Похоронки продолжали приходить, и село не переставало реветь, орошая траву, а вскоре и снег. Семьи оставались без кормильцев. Вдовы, как могли, мыкались, стараясь из последних сил свести концы с концами, чтобы и накормить, и обогреть своих детишек. У каждой — по тройке да по пятку было. Горе и радость делили пополам. Помогали друг другу — в одиночку было не выжить. И целыми днями — в поле либо на ферме, да и ночь, случалось, прихватывали.
Это ж какой надо было обладать недюжинной силой, чтобы выдержать?! Организм — не железный, хотя железо тоже не выдерживает запредельных нагрузок. А вдовы-солдатки выдерживали! Трудились и приближали нашу Победу. А когда она пришла, радость перемешалась с горькими слезами, потому что с войны в село вернулись только четверо, из них трое —калеки, а тридцать шесть ещё совсем молодых мужиков, ушедших на фронт, остались навсегда на полях сражений и кровавых битв с лютым врагом. Колхоз совсем обносился, и его возрождали одни бабы…
Ох и хлебнули они горюшка! Что могло быть горше в то время жизни вдов? Спрятанная куда-то в дальний угол комода или стола похоронка не смягчала временем боль... Нет-нет да и жгла сердце, заставляла размышлять о своём житье-бытье, ради чего, мол, были все эти лишения и невзгоды, свалившиеся огромным грузом на их хрупкие плечи. Но они работали, растили детей. А труд был, можно сказать, бесплатный. За работу колхозникам в трудовую книжку вписывали палочки-трудодни. Поэтому и говорили: «Работаем — за палочки».
Солдатские вдовы. Подумаешь о них, и становится муторно на душе и обидно — по матери знаю — что у тебя никто не пришёл с войны. Горечь эту не выскажешь словами. «Горькая, трудная наша жизнь...» — слышал я от вдов-односельчанок. От мамы слышал и бабушек. И это правда!
Да они и не могли жить иначе. Привыкнув работать не покладая рук, без дела их руки ныли от тоски, видать, доля им выпала такая. И день, и ночь, до гробовой доски... Сколько же вынесли они на своих плечах неимоверной тяжести войны в тылу, если его так можно назвать. В этом тылу было ничуть не легче, чем на фронте. Это и был фронт. Как говорил и пронзительно писал замечательный и честнейший русский писатель Фёдор Абрамов: фронт баб, подростков и стариков. И если у нас до сих пор не удосужились воздать должное русской женщине — поставить памятник, то это сделал своим Словом писатель.

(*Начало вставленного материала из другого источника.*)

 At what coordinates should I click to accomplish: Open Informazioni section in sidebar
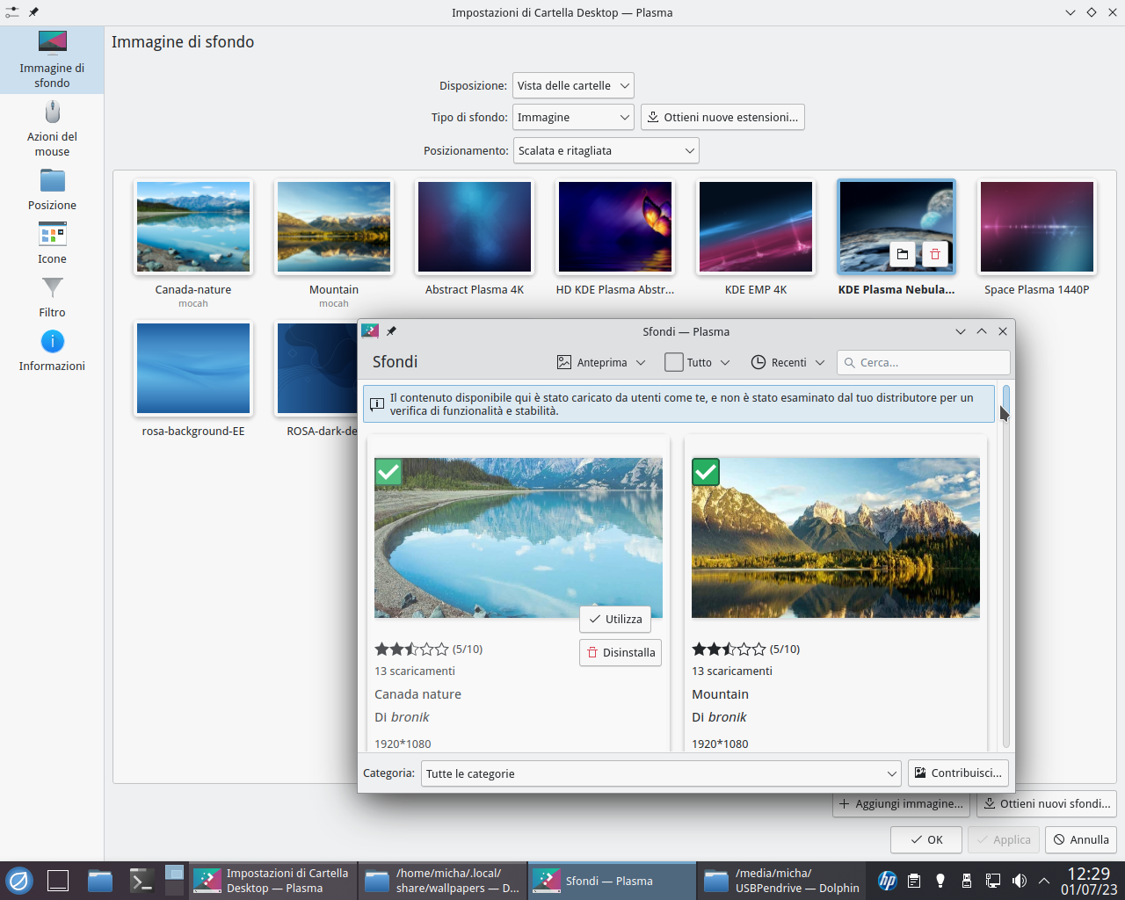coord(52,351)
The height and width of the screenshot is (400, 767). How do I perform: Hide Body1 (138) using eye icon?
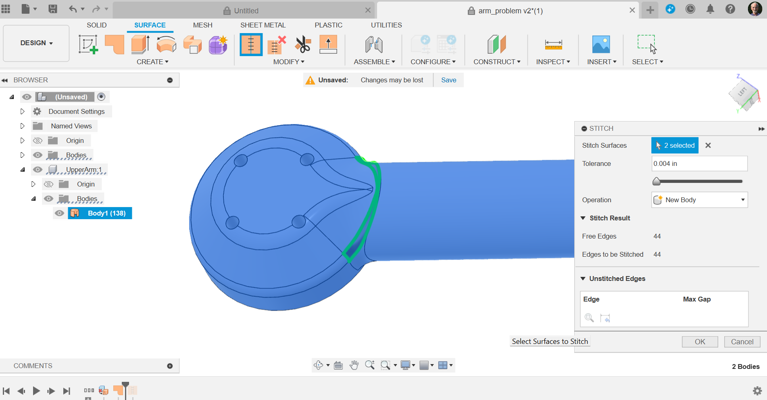click(x=60, y=213)

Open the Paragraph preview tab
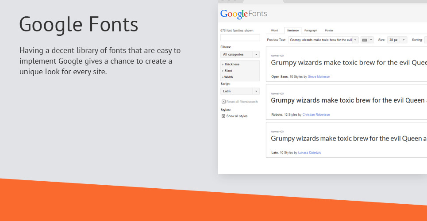pos(311,30)
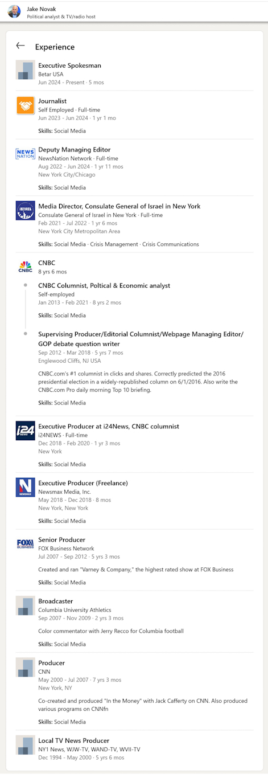This screenshot has height=778, width=268.
Task: Click the Columbia University Athletics placeholder logo
Action: (x=25, y=605)
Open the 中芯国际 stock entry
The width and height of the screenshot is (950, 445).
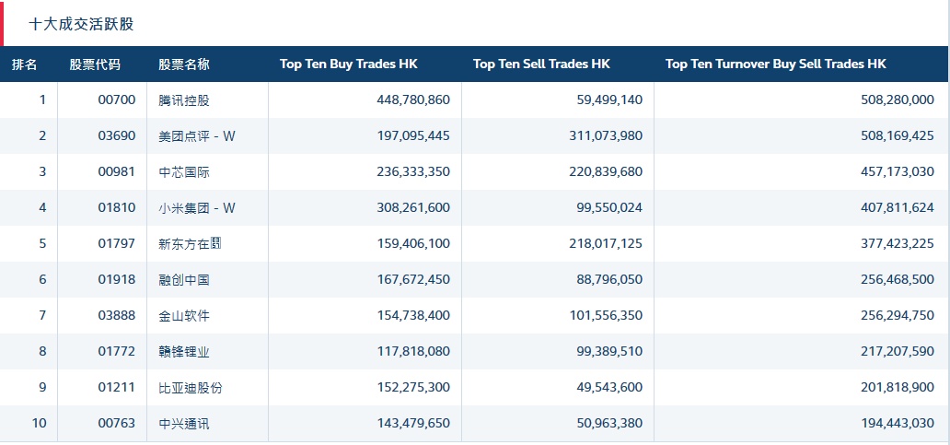coord(184,172)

Она — русская баба — достойна самых великих памятников и музеев, куда не должна зарастать народная тропа.
На эту тему я не раз разговаривал с матерью, а она удивлённо отвечала: «Какой памятник, сынок, мы же просто работали, для фронта старались, Родину спасали, вас растили...». Таков был ответ матери, и она выражала мнение и своих товарок, с которыми я тоже разговаривал на эту тему и получал однозначный ответ: за что, мол, нам памятник, мы просто работали.
Нынешнему «попсовому» поколению даже трудно себе представить то время. А я, хоть тогда и был мальцом, помню, что творилось на моих глазах. Поэтому свидетельствую: нашей Победой и нашей жизнью мы во многом обязаны труду женщин-матерей военных лет. Они положили на алтарь Победы свою молодость, здоровье, красоту и личную жизнь... Это — святое поколение мучениц и подвижниц, совестливых и беззаветно преданных родному Отечеству.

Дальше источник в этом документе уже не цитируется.